Doctoral courses in biostatistics
The purpose of the courses in biostatistics is to expose doctoral students to the three main pillars of biostatistics research: foundational statistical and mathematical theory, development and evaluation of biostatistical methods, and proper application and interpretation of biostatistical methods to answer substantive scientific questions. Theory helps us understand the properties of statistical methods and how they can and should be used.
Target audience
This page describes courses aimed at doctoral students majoring in biostatistics (i.e., students developing new statistical methods as part of their research). An overview of courses in biostatistics and statistical software aimed at students majoring in topics other than biostatistics can be found at https://staff.ki.se/general-science-and-compulsory-doctoral-courses.
During 2022, all of the core courses and elective A courses will be offered. However, some courses may be offered as short workshops or seminars.

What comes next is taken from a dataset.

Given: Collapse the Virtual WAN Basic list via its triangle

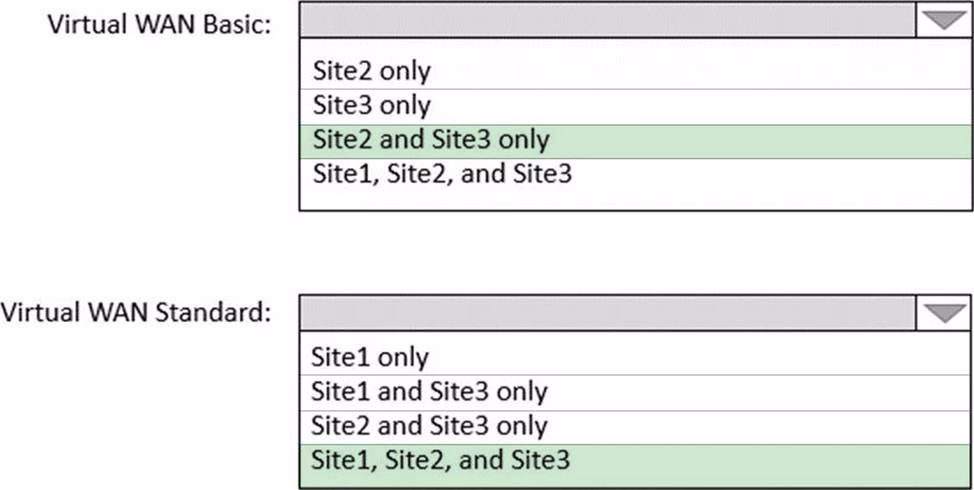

If you, or your student or postdoc are interested in any of these courses, please contact Erin Gabriel (erin.gabriel@ki.se).
Upcoming course offerings
Fall 2021: Advanced Causal Inference; Philosophy and Practice of Biostatistics*; Missing Data*
Spring 2022: Theory of Survival Analysis Using Counting Processes; Computationally Intensive Statistical Methods*; Missing Data*
Fall 2022: Statistical Inference and Large Sample Theory; Philosophy and Practice of Biostatistics; Advanced Causal Inference; Clinical Trials; Epidemiological Theory from a Statistical Perspective*
* = Pilot course or workshop
The core courses cover the foundations of biostatistical theory and applications. Students who take these courses will be prepared to develop and evaluate their own biostatistical methods to answer important health science research questions. Elective courses cover study designs and methodological developments in specific areas of research and applications. The typical biostatistics PhD student will take all of the core courses, and one elective course from series A, and 2 courses from series B.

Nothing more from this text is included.